The exchange followed comments by Foreign Ministry spokesperson Hua Chunying on Thursday accusing the United States of stoking the conflict in Ukraine by supplying arms to the Ukrainian military.
The United States has supplied an estimated $360 million in arms to bolster Ukraine’s defenses in recent months, including Javelin anti-tank missiles, small arms and other weapons.
China has made clear it is unofficially siding with Russia in the conflict by not condemning the military aggressions, despite a declared policy of respecting foreign nations’ sovereignty and not interfering in their internal affairs.
Ms. Hua also accused the United States of inciting the conflict by claiming the Russian invasion would take place Feb. 16, what she called a deliberate “false alarm” to incite a conflict.

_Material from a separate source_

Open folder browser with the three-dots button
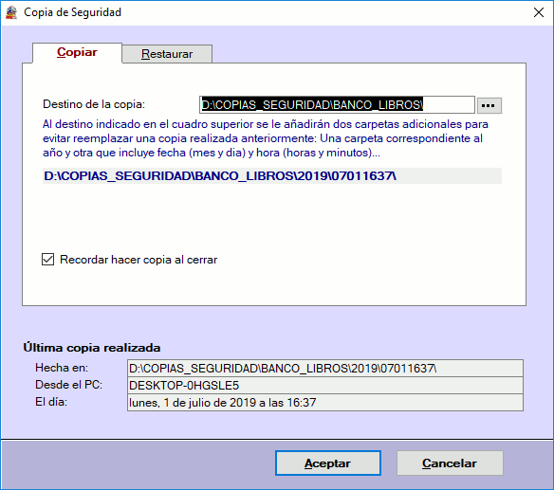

“Those who follow the U.S.’s lead in fanning up flames and then shifting the blame onto others are truly irresponsible,” Ms. Hua said. “As the culprit, the person who started the fire should think about how to put out the fire as soon as possible.”
China has refused to characterize the Russian military operation as an invasion.
“China is willing to work with all parties in the international community to advocate a common, comprehensive, cooperative and sustainable security concept, and firmly safeguard the international system with the United Nations at its core,” Mr. Xi said during the call with Mr. Putin.
That prompted White House officials to hold a one and half hour meeting with China’s ambassador to the United States, Qin Gang. The officials provided him with U.S. intelligence suggesting Russian armored units appeared to be surrounding Ukraine in preparation for an attack.
Late last week, Mr. Blinken called China‘s Mr. and urged him to help preserve Ukraine’s sovereignty and territorial integrity — among the Chinese Communist Party’s declared five principles of foreign policy.